Were that plan to be revived, you could tie in the Staten Island tracks to the express tracks at 59th, and add a fourth line on Fourth Avenue, presumably extending the J/Z service thuough Montague into Brooklyn. The big kerfuffle would come from which would be the second local line, and which terminal would end up with their trains going via the Nassau Loop. Sea Beach and West End riders would howl if they ended up with local service south of DeKalb while Staten Island riders got the express, and as mentioned above, a Narrows crossing which ran local through Brooklyn wouldn’t be any faster than the ferry or the express buses, and one that only went as far north as Delancey Street in Manhattan would really be pointless (though I suppose if the money could be conjured up for a Narrows tunnel, they could find a few spare $$$ to complete Second Ave. south of 63rd, tie at least part of the line into the Nassau Loop and make that the Staten Island route instead of the J/Z).
Perhaps the MTA can come up for some spare money to install CBTC and put an additional express line along 4 Ave, going express south of Atlantic Ave. Then when the Second Ave subway or the existing Nassau St subway gets extended to SI, the express line doesn’t have delays.

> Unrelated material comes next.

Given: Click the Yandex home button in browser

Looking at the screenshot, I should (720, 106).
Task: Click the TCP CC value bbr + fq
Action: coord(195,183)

And remember, my original post was about Brooklynites trying to get to Staten Island faster, not Manhattanites wanting to take the super-express train to SI. Note that the R train might still have to be extended to SI as is.
As nice as an R extension to Staten Island would be, the MTA just spent money fixing up and upgrading the S79 service. If you extended the R to the SIR you’d essentially be creating a rail line that’s more or less parallel to the S79 SBS. In my experience, S79 and S53 service over the Verrazano isn’t that slow, and average ridership on the two routes is only about 16K on weekdays and 24K on weekends.
Yes, that is true for Brooklynites living in Bay Ridge. But for people living in northern, central, or eastern Brooklyn, there is no direct connection to the S79 SBS.
Brooklyn and Queens aren’t built up like the city either, and they manage to keep a much more distinct character than Staten Island’s Nassau/Bergen/Essex County feel. And whatever you could say about some neighborhoods, I don’t think it’s fair to say the North Shore or SIRT corridor aren’t well ready for such a connection.
Also, I don’t think they can pretend their dependence on autos exists in a box either.
Besides NIMBY opposition, the MTA would also probably have to install turnstiles at all the SIR stations and extend the SIR platforms.
I think that if we ever found the money (and did subway extensions in Queens and Brooklyn first), it would be worth the expense, but the capacity is only going to be used if DCP upzones the areas around the SIR (and given that they’re reluctant to upzone around existing subway stations, that’s a big “maybe”.)
It doesn’t necessarily have to integrate SIRT into the subway, even with an extension. In fact, maybe it would be desirable to keep SIRT as it is and provide a transfer station, which can have fare control, sending the subway somewhere else. Especially given Phantom’s worry about “character.”
It is only that cheap In Denmark and Germany because the tunnel is in a suburb. Staten Island isn’t necessarily a suburb.
Nor is it 11mi from Manhattan. Nor are four lanes needed on top of the two tracks.
So it’s going to be cheaper then, in theory.
Chambers on the uptown platform used to be where the 1 train was ‘held’ anyway — while South Ferry was the last stop downtown, the trains would spend more time stopped at Chambers than they did in the loop before lower South Ferry opened. The MTA could even look at incorporating the dispatch office into the new Cortlandt Street station on the 1 if they want to keep it separate from the 2/3 lines at Chambers, since the project could be incorporated into the pending work in re-establishing that station once the WTC complex is completed.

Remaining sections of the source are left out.